Kalyan Jewellers IPO Analysis!
Last updated: 16 Mar, 2021 | 07:44 am
Kalyan Jewellers is set to raise up to Rs 1,175 crore via IPO which opened on 16th March, Tuesday. Here are the details:
About Kalyan Jewellers
- Kalyan Jewellers is one of the largest jewellery companies in India. The company was established by their founder and one of their Promoters, T.S. Kalyanaraman.
- Kalyan Jewellers has 107 showrooms located across 21 states and union territories in India, and also has an international presence with 30 showrooms located in the Middle East as of December 31, 2020. They also sell jewellery through their online platform at www.candere.com.
- Gold jewellery contributes more than 70% of the total sales and remaining comes from studded and other jewellery products.
- Indian jewellery business contributed 78.19% to the company's revenues in FY20, and exports accounted for 21.8%. For the nine months ended December 2020, contribution of domestic business to revenue stood at 86.21% and exports at 13.79%.
- Kalyan Jewellers face competition from both organised and unorganised players. However, the market share of unorganised players is expected to continue to decline going forward.
- Tanishq, a key brand of Titan Company, is the leader in the Indian Jewellery market with 3.9% share of the overall jewellery market and 12.5% share of the organized jewellery market, based on Fiscal 2019.
- For the same period, Kalyan Jewellers, also one of the largest jewellery companies in India based on revenues, had 1.8% share of the overall jewellery market and 5.9% share of the organized jewellery market.

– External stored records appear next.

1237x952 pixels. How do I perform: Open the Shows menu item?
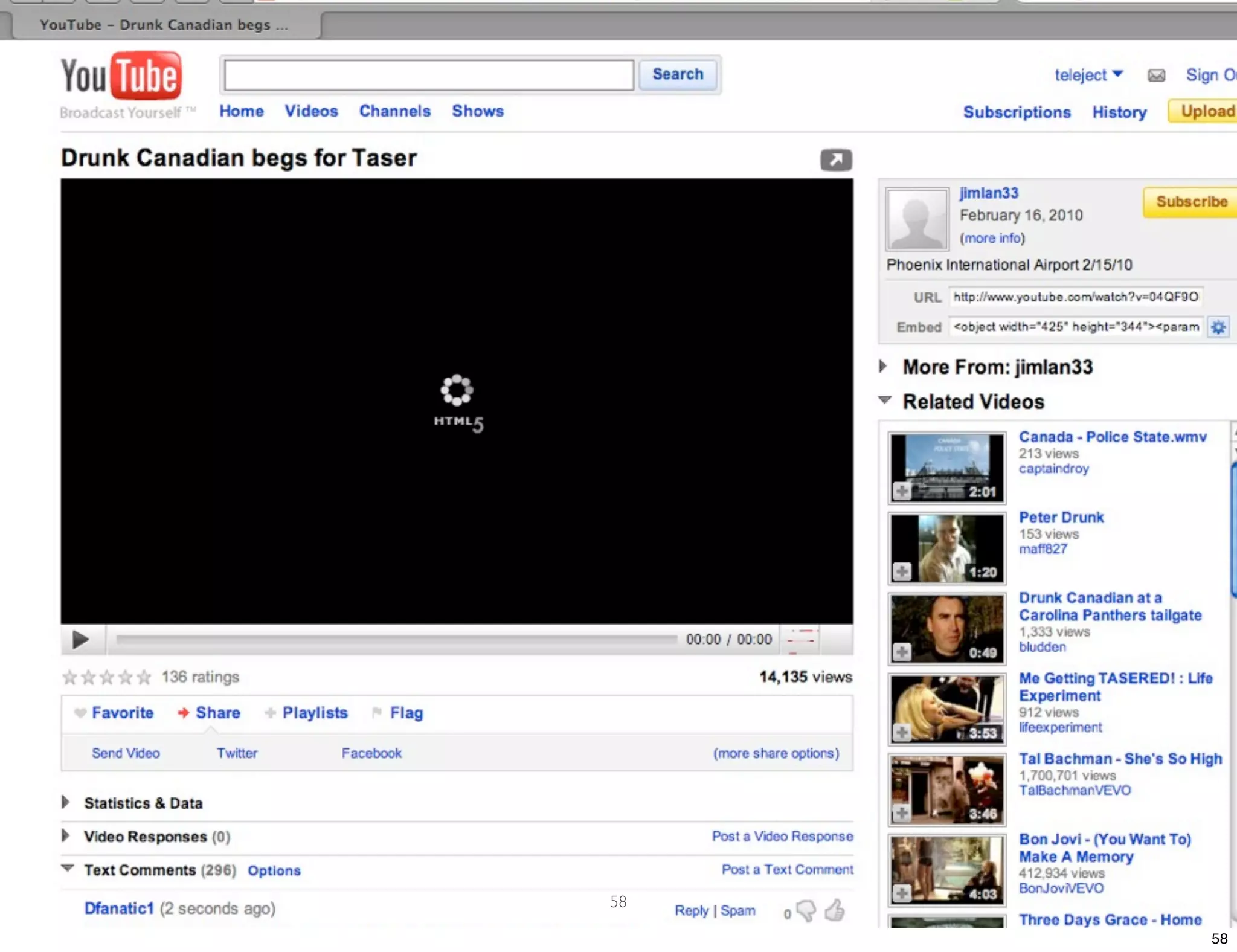(477, 111)
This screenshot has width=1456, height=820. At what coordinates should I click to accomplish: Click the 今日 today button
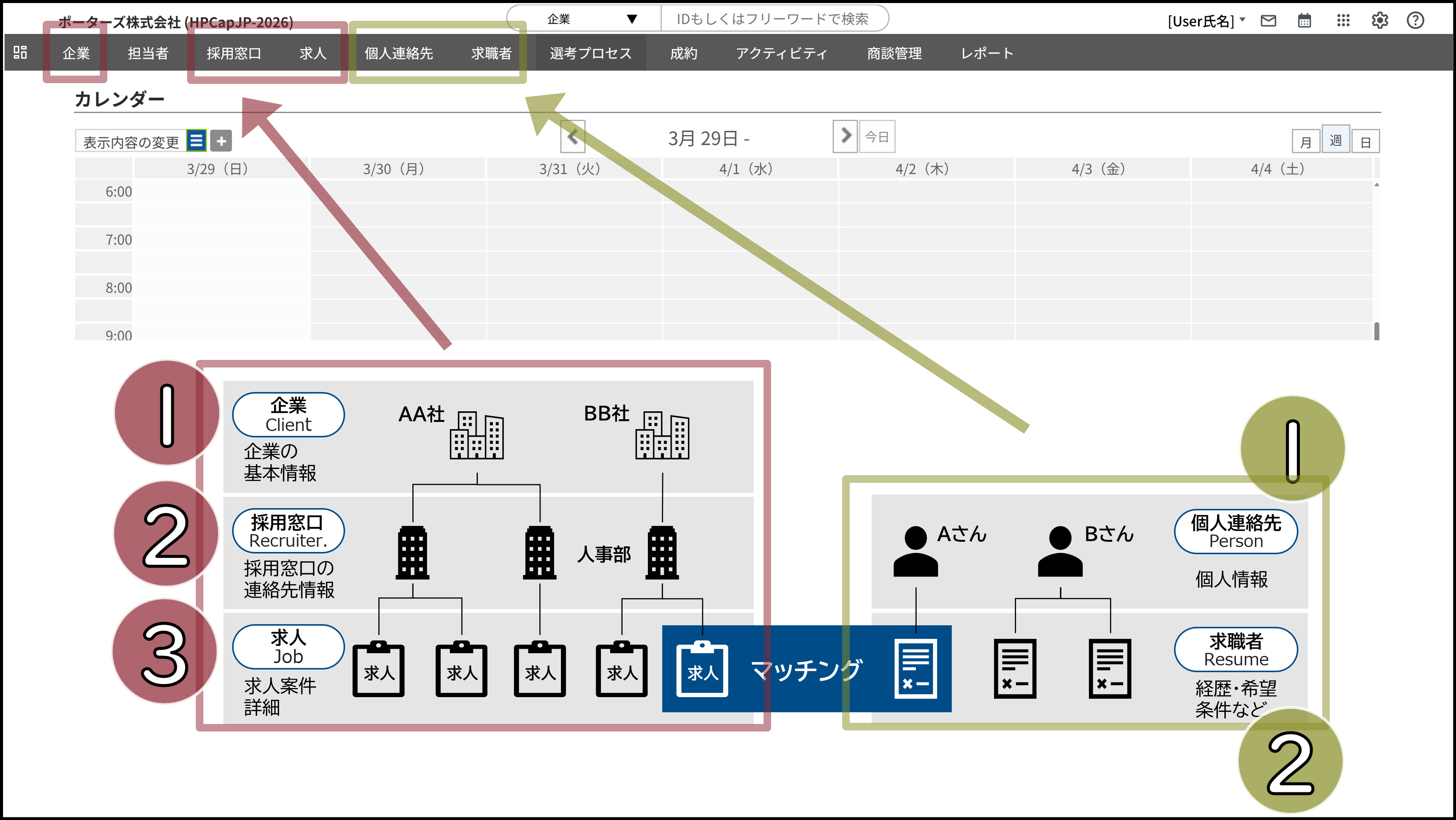coord(877,137)
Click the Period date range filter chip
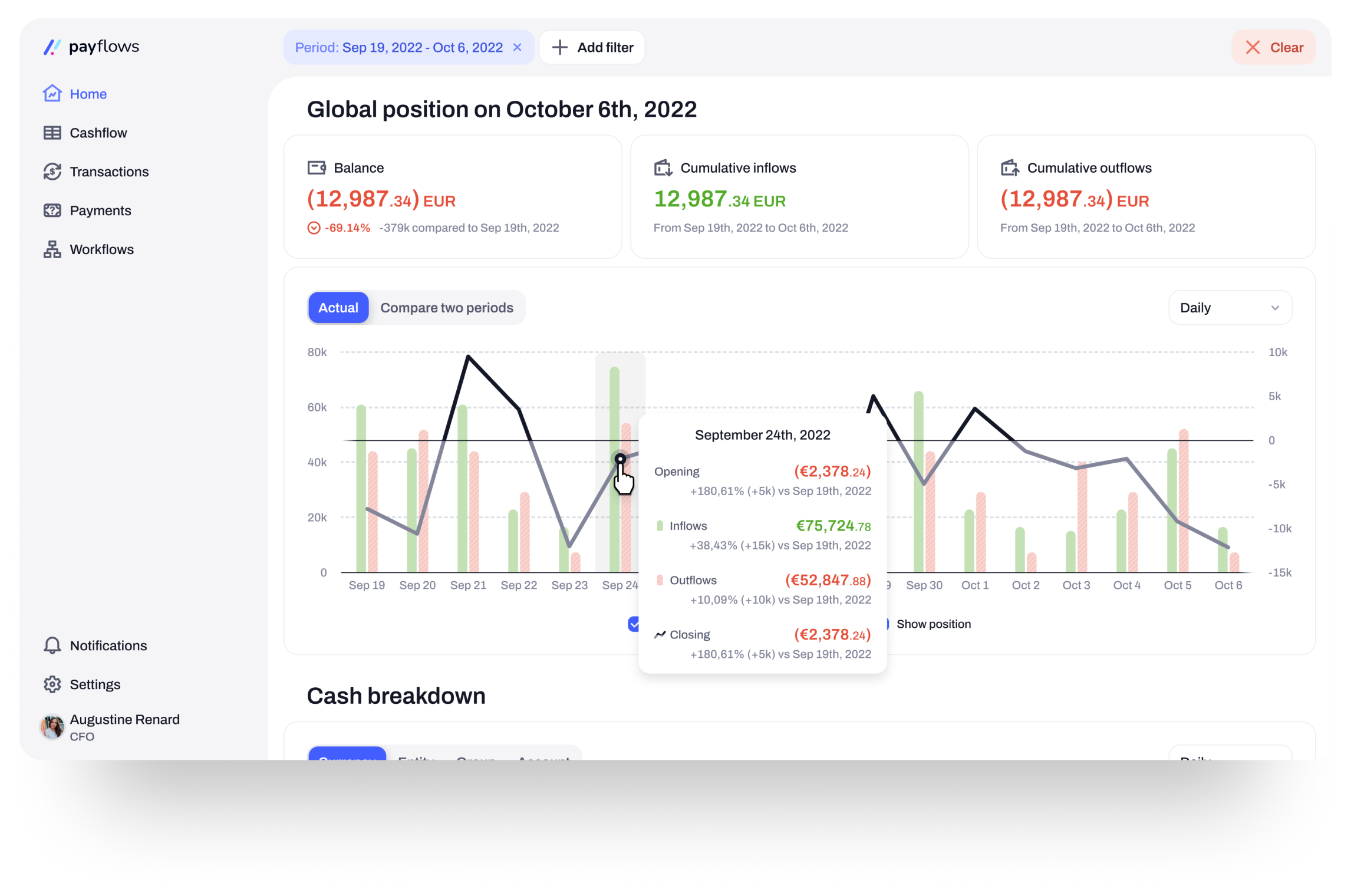The image size is (1351, 896). (x=399, y=47)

- The table below compares key financial metrics for Kalyan and Titan.
- Titan’s margins as well as return ratios are much superior to Kalyan Jewellers.
- During FY18-20, the company has reported a 2.1% CAGR decline in consolidated topline in FY20. The key driver for lower business growth was disruptions in the domestic operations (contributing around 78 percent to the total revenue), which declined by 2.5 percent CAGR. Middle East operations also declined by 0.7 percent CAGR.

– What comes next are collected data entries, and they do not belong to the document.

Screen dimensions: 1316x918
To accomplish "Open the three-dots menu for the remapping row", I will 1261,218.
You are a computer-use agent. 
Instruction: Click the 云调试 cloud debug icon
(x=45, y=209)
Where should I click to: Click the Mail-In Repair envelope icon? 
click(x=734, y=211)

- Average RoIC and RoE stood at 8.8 percent and 4.6 percent for FY18-20 period.
- The total operating expenditure declined by 2.4% CAGR (relatively higher than the topline), leading to a 1.9% CAGR rise in consolidated EBITDA in FY20. The margin expansion in EBITDA is also due to a better revenue mix. High margin studded jewellery now contributes to 23.36% of the revenue, up from 21.72% at the end of FY20.
- Covid-19 has impacted the company’s performance in the Apr-Dec 20 period. The topline declined by 30% YoY. The company reported a loss at Rs 79.95 crore compared to a profit of Rs 94.32 crore in the same period in 2020.
- The company has paid dividends consistently in the last three years, and is confident of maintaining a prudent dividend policy going forward.
- More than 51% of Kalyan's FY20 revenue came from outside of tier-I cities. That rose to 53.08% in Apr-Dec 20. Operations outside South India contributed 57.69% of its gross profit and 47.81% of its revenue in the financial year ended March 2020.
- The company has a Debt /Equity ratio of 2.1 (in FY20), which is likely to see a decline going forward due to the fresh issue of shares.
About the issue
Issue open: 16th March- 18th March 2021
Price band: Rs 86- Rs 87 per share
Issue Size: Rs 1,175 crore (Gross)
Issue Size: The issue is a combination of fresh issue and offer for sale. Kalyan Jewellers will issue 9.19 crore shares worth Rs 800 crore. Promoters TS Kalyanaraman and Highdell Investments Ltd., an investment arm of Warburg Pincus, will sell 4.31 crore shares amounting to Rs 375 crore.
Reservation for QIB: 50% , Retail - 35%, Non institutional Investors -15%. The company has reserved 2 crore shares for employees. Employees are eligible for a discount of Rs 8 per share.
Bid lot: 172 shares, and in multiples of 172 shares
At the higher end of the price band, Kalyan Jewellers is aggressively priced at a P/E ratio of about ~63 times FY20 consolidated EPS (on fully-diluted basis). As the company has reported losses in the Apr-Dec 20 period, it cannot be valued using annualised 9MFY21 price-earnings ratio. The valuation is expensive, considering the company muted financial performance over the last few years.
The nearest comparable listed peer Titan Company Ltd has much superior margins and return ratios as compared to Kalyan Jewellers. Given muted topline and bottomline growth, low margins and return ratios and expensive valuations, we remain ‘Neutral’ on the prospects of the issue.